Copyright© 2008 by School Services of California, Inc.

Volume 21                   For Publication Date: November 7, 2008             No. 23

 

Lawsuit over Public Utility Charges Settled

 

On Monday, October 27, 2008, California Attorney General Edmund G. (Jerry) Brown (AG) announced the settlement of a lawsuit brought by the state and various local governmental agencies against the Los Angeles Department of Water and Power (LADWP) for allegedly overcharging public agencies during the years between 1997 and 2007.

 

The lawsuit involved the imposition of “capital facilities fees” on public agencies. Since enactment of a 1988 law, public agency utilities have been required to negotiate their capital facilities fees with school districts, community college districts, the California State University, the University of California, and state agencies. Under subsequently enacted state law (Chapter 146/2000), in order to impose a new capital facilities fee for electrical utility service, a local publicly owned electric utility must show that the fee is nondiscriminatory and does not exceed the amount needed to provide the capital facilities for which the fee is charged. Some governmental agencies said that the publicly owned utilities had improperly included capital costs in their service rates, burying the charges in monthly bills. The Superior Court agreed that LADWP had overcharged the state and local governmental agencies and buried the charges in monthly bills, in violation of state statute and the State Constitution.

 

The $160 million in cash and energy credits that the AG won comes from that lawsuit filed against LADWP in 2000. The settlement was $64 million less than the damages the Superior Court judge had ordered LADWP to pay when he issued a tentative decision in June 2007, but avoids what was expected to be a lengthy appeal.

 

The settlement award will go in part to local governmental agencies in Los Angeles, including the Los Angeles Unified School District (LAUSD), which will immediately receive $25.38 million, and the Los Angeles Community College District (LACCD), which will immediately get a little less than $1.3 million in cash.

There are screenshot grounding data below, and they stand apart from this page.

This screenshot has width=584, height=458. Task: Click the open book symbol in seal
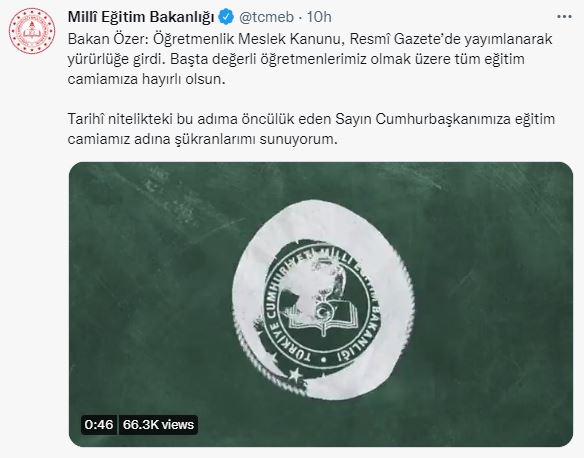(x=325, y=320)
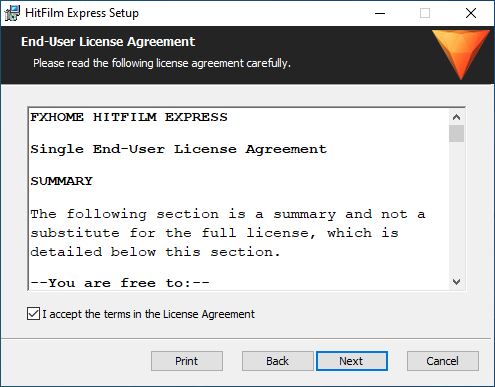Minimize the HitFilm Express Setup window

[x=380, y=13]
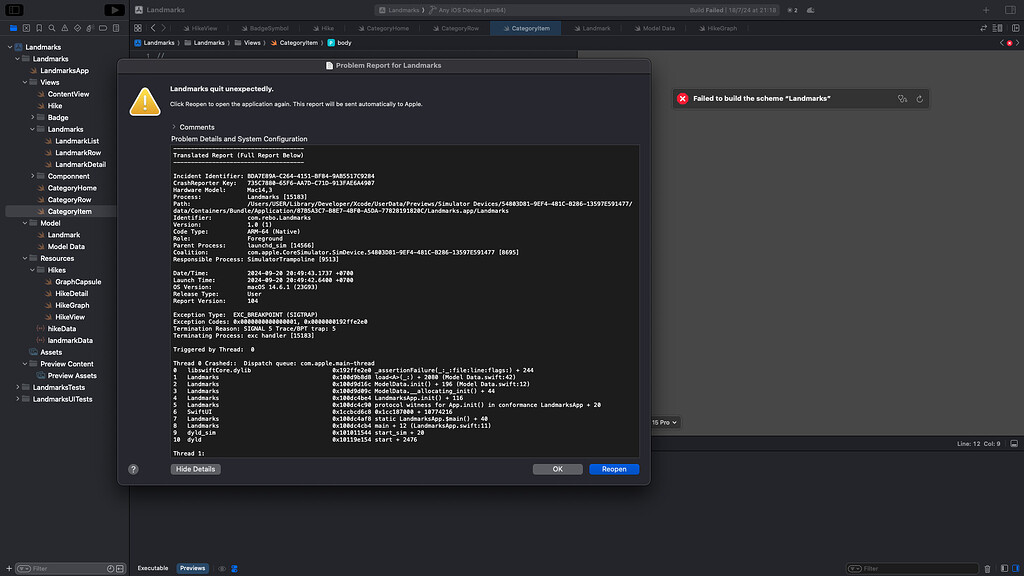Run the project with the Play button

click(x=114, y=9)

In addition, LADWP will deposit monies to a restricted account that will fund projects to lower energy demand or consumption. Again, local educational agencies in Los Angeles will benefit, with $28 million going to LAUSD and $4 million going to LACCD. Local governmental agencies will also receive three annual payments from LADWP, with the annual $4,177,419 divided among the local government plaintiffs in the same proportion as the initial cash payments. The settlement further provides for LADWP’s issuance of bill credits to be applied to some plaintiffs’ utility bills; LAUSD will receive a little over $8 million in bill credits. The settlement also gives LAUSD a 5% discount, pursuant to a 1998 agreement between LAUSD and LADWP.

 

State agencies benefiting from the settlement include the State Teachers’ Retirement System (STRS). STRS will receive $488,709 in cash immediately, and will also see a little more than $2 million deposited to the restricted account. STRS will also receive three annual payments of $123,806.

 

As a result of litigation filed against LADWP and other public utilities over the capital facilities fees, legislative clarification of the law was sought. Then-Governor Davis vetoed AB 1051 (Goldberg) in 2003, which would have allowed public utilities to charge other public agencies nondiscriminatory utility service rates; the veto message cited the potentially significant fiscal impacts on educational institutions. 

 

However, AB 2951 (Chapter 866/2006), did become law, and should help avoid future litigation over capital facilities fees by adding or clarifying definitions; specifying that the notice be given prior to establishing or increasing rates, charges, surcharges, or fees; and setting a 120-day deadline for a public agency seeking a refund or challenging the validity of charges (the latter provision sunsets January 1, 2010). The bill was opposed by many K-14 districts out of concern that it could increase costs for local educational agencies. We are not aware of any large cost increases since the bill’s enactment, but a provision in the new law requiring a public utility providing public utility service to complete a cost of service study at least once every ten years that addresses the cost of providing public utility service to public schools may eventually confirm whether or not the law has resulted in increased costs.